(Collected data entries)
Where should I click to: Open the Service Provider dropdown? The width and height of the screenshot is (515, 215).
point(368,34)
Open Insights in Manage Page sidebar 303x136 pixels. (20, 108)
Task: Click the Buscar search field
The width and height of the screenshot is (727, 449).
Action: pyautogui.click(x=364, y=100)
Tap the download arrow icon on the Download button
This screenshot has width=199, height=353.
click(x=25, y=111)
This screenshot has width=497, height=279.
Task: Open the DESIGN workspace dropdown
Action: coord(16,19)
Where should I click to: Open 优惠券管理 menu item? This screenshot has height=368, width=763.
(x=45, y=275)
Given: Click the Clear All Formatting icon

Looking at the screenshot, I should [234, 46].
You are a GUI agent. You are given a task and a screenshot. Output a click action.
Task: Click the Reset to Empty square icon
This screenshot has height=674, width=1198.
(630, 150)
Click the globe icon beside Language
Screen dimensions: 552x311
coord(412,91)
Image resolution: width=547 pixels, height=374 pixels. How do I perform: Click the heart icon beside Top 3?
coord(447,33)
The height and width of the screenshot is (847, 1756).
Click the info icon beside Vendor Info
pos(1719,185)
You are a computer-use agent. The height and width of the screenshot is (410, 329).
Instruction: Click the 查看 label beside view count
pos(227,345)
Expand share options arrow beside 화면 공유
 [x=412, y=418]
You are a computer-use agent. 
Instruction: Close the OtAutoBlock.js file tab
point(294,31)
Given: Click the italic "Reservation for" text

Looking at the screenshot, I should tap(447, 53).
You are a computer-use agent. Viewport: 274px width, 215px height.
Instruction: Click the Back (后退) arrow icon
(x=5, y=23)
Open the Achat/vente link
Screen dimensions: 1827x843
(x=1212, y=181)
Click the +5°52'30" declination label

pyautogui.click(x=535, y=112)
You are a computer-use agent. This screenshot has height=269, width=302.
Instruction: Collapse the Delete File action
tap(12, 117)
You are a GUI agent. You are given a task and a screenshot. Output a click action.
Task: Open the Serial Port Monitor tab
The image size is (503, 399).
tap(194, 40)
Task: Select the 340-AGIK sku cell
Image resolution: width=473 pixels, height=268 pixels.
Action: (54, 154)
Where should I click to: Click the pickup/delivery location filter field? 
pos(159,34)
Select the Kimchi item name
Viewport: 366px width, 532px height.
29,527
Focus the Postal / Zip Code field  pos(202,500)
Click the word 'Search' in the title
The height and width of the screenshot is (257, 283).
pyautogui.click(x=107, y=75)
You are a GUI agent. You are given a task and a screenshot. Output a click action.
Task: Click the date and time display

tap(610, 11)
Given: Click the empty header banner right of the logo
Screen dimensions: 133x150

TASK INSTRUCTIONS: Nothing before the line containing "Select the Kimchi item name" should be repeated; repeat that line and all later lines through the end of the data above, exactly.

EXERCISE OUTPUT:
Select the Kimchi item name
Viewport: 366px width, 532px height.
29,527
Focus the Postal / Zip Code field  pos(202,500)
Click the word 'Search' in the title
The height and width of the screenshot is (257, 283).
pyautogui.click(x=107, y=75)
You are a GUI agent. You are given a task and a screenshot. Output a click action.
Task: Click the date and time display

tap(610, 11)
Given: Click the empty header banner right of the logo
Screen dimensions: 133x150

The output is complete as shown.